5. The one or more computer-readable storage media of claim 3 in which the workaround comprises avoiding a given pattern for which the target code is constrained from handling.

6. The one or more computer-readable storage media of claim 1 in which the method for compiling source code is performed in an integrated development environment.

7. The one or more computer-readable storage media of claim 1 in which the front end compilation process includes at least one of lexical analysis, parsing, or type checking.

8. The one or more computer-readable storage media of claim 1 in which the target code is one of script, code expressed in low-level assembly language, or binary object code.

9. A computer-implemented method for performing a transformation of original code to compliant code, the method comprising the steps of:

receiving a description of approved patterns to which the compliant code is to adhere, the approved patterns comprising acceptable patterns or unacceptable patterns;

generating code to incorporate the acceptable patterns or avoid the unacceptable patterns; and

using one or more rules to parse the generated code to verify compliance with the approved patterns.
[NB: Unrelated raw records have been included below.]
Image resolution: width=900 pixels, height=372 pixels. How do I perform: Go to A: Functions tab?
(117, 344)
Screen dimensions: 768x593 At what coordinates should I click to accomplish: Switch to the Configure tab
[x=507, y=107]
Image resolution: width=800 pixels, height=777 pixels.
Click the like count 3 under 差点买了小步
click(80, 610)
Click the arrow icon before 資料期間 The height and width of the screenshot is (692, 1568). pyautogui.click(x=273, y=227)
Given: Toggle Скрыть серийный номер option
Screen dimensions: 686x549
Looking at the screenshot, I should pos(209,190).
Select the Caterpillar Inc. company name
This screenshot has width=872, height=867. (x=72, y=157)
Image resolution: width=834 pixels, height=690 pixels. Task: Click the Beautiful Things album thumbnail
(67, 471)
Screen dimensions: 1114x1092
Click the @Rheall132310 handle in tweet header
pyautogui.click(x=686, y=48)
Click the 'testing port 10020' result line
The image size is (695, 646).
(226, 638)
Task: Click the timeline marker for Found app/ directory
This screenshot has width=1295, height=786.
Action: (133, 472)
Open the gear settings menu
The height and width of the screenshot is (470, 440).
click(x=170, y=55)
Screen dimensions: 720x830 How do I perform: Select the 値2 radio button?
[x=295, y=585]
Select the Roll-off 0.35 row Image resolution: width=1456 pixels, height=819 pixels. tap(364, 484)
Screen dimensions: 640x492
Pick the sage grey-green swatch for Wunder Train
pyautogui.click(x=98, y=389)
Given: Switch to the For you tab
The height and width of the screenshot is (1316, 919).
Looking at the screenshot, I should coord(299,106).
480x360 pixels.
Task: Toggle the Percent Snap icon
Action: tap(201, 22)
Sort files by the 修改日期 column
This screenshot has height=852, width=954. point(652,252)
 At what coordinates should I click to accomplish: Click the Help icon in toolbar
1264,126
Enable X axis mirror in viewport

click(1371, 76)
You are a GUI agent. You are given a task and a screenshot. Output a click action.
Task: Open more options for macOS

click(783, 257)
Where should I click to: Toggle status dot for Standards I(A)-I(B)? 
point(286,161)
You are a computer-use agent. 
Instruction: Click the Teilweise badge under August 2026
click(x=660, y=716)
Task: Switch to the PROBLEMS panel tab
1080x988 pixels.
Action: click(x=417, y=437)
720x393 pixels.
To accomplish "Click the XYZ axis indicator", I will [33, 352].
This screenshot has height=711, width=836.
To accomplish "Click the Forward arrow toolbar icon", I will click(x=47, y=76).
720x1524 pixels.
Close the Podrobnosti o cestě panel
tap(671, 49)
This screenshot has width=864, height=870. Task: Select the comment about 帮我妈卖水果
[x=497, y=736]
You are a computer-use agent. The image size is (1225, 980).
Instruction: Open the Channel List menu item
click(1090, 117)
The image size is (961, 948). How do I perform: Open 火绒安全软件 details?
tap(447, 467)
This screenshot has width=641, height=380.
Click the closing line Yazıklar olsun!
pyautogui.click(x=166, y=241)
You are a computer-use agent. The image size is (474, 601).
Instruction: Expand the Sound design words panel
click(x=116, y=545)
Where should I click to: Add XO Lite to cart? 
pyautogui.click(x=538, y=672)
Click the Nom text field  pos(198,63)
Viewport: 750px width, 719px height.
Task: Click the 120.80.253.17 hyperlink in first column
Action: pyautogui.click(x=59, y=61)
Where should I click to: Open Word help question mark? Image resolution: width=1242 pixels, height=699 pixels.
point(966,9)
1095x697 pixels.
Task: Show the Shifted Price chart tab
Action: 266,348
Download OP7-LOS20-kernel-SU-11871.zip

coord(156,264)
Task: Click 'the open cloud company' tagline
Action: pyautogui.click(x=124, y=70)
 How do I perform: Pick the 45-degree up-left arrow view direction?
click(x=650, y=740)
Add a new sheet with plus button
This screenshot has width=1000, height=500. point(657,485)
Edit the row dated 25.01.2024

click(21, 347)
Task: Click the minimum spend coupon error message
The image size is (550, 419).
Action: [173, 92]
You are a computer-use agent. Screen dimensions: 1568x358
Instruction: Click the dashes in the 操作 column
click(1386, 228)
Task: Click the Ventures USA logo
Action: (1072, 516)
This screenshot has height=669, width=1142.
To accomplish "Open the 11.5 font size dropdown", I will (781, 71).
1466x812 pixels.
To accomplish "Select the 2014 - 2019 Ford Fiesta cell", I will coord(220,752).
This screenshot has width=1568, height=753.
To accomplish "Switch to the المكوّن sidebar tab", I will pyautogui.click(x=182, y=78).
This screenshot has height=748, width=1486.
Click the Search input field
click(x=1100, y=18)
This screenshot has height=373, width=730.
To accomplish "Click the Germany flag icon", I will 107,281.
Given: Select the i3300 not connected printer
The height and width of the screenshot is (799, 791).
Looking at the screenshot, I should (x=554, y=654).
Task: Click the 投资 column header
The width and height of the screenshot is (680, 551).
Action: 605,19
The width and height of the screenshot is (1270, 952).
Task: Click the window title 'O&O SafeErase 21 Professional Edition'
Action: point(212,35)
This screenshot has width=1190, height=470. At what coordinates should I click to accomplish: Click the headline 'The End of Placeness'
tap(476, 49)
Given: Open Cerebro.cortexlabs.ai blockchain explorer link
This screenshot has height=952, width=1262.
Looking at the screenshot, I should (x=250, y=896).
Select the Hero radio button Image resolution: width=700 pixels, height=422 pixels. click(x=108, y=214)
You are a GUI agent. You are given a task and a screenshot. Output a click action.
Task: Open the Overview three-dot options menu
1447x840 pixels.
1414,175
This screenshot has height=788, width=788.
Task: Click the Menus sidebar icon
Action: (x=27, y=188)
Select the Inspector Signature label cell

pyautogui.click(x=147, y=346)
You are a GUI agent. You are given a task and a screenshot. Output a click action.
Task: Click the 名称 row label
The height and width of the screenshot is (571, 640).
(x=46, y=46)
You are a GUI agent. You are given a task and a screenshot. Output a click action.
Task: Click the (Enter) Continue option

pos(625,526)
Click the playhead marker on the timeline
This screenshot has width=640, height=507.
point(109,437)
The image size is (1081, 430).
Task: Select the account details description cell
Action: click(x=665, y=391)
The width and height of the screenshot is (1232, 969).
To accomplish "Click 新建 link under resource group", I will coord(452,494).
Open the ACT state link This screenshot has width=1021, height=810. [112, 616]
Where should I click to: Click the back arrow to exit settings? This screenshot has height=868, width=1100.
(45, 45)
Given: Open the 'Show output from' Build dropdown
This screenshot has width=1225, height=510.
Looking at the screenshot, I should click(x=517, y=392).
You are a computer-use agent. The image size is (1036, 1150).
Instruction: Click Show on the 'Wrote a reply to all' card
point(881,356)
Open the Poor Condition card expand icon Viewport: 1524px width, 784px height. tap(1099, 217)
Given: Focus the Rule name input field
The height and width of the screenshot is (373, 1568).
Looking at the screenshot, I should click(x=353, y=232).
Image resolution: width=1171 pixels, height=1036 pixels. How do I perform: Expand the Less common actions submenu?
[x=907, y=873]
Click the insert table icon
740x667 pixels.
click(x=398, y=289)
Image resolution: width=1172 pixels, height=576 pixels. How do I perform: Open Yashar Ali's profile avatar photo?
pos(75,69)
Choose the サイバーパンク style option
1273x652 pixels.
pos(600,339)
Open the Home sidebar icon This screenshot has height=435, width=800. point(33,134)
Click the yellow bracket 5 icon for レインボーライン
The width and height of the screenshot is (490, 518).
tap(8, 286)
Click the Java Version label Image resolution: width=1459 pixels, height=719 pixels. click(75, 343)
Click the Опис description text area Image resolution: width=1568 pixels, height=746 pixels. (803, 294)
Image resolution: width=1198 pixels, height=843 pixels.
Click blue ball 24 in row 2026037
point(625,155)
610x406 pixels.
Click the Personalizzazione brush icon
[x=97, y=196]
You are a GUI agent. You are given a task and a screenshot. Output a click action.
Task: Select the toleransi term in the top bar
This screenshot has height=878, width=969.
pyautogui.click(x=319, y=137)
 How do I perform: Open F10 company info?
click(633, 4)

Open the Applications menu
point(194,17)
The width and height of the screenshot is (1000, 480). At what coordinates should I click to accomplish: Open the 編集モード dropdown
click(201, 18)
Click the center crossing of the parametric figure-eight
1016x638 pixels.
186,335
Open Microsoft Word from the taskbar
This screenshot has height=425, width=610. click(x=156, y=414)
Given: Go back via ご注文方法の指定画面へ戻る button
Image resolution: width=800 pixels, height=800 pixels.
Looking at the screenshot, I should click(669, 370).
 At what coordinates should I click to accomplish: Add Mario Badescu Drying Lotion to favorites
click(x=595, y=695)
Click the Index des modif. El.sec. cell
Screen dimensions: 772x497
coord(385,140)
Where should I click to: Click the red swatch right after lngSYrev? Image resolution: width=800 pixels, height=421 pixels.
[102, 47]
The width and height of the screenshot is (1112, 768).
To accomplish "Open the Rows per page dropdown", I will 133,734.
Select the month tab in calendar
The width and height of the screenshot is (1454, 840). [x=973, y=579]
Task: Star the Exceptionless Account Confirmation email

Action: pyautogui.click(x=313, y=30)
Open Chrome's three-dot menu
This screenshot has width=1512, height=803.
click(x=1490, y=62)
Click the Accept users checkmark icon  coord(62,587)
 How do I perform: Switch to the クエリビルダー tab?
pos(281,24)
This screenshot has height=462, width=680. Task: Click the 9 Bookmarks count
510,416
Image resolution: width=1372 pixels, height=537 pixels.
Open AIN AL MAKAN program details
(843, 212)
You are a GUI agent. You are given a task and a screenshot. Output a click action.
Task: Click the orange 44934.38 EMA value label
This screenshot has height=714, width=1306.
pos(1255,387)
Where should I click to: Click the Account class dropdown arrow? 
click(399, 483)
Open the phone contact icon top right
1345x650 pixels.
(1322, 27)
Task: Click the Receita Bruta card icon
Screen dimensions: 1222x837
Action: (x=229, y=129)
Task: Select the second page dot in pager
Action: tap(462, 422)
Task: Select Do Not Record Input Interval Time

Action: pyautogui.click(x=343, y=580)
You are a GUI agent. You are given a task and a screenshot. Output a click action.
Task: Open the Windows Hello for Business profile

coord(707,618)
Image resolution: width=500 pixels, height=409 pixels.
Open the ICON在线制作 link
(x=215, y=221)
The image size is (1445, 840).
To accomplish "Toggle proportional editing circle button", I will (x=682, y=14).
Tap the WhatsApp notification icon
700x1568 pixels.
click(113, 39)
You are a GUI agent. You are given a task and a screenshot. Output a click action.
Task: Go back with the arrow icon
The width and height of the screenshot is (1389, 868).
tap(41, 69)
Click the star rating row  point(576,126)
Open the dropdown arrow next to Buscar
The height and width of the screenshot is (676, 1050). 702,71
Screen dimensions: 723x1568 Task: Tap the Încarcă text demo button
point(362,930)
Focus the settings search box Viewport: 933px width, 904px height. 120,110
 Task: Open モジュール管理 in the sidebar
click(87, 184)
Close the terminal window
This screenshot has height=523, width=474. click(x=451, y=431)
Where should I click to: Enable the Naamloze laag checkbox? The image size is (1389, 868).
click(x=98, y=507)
10. The computer-implemented method of claim 9 in which the transformation is implemented in a compiler that transforms high-level source code to low-level target code.

11. The computer-implemented method of claim 9 in which the transformation is implemented in a source-to-source translator that transforms original source code to compliant source code.

12. The computer-implemented method of claim 9 in which the approved patterns describe at least one of performance requirement, performance requirement, enterprise policy, best practice, legal guideline, regulation, compliance guideline, or imperative.

13. The computer-implemented method of claim of 9 in which the approved patterns are encapsulated in an external configuration file that is usable for parameterizing the transformation.

14. The computer-implemented method of claim 9 in which the compliant code is correct by construction without modification to the original code.

15. The computer-implemented method of claim 9 including a further step of generating a warning for actual or potential violations of the approved patterns.

16. The computer-implemented method of claim 9 in which the approved patterns govern utilization of an ActiveX control in a webpage or utilization of JavaScript in a webpage.

17. One or more computer-readable storage media containing instructions which, when executed by one or more processors disposed in an electronic device, perform a method for parameterizing generation of target code, the method comprising the steps of:

exposing a user interface configured for capturing informal expressions of approved patterns;

applying regular tree grammar to the informal expressions to transform the informal expressions into rules comprising one or more machine-readable expressions of the approved patterns; and

encapsulating the one or more machine-readable expressions in an external configuration file, the external configuration file providing the approved patterns as a resource to a code generator that is utilized when generating the target code.

18. The one or more computer-readable storage media of claim 17 in which the user interface is further configured for accepting user input to creating the rules.

19. The one or more computer-readable storage media of claim 18 in which the created rules are extended from a rules base class.

20. The one or more computer-readable storage media of claim 17 in which the rules are usable to parse the target code to verify compliance with the approved patterns.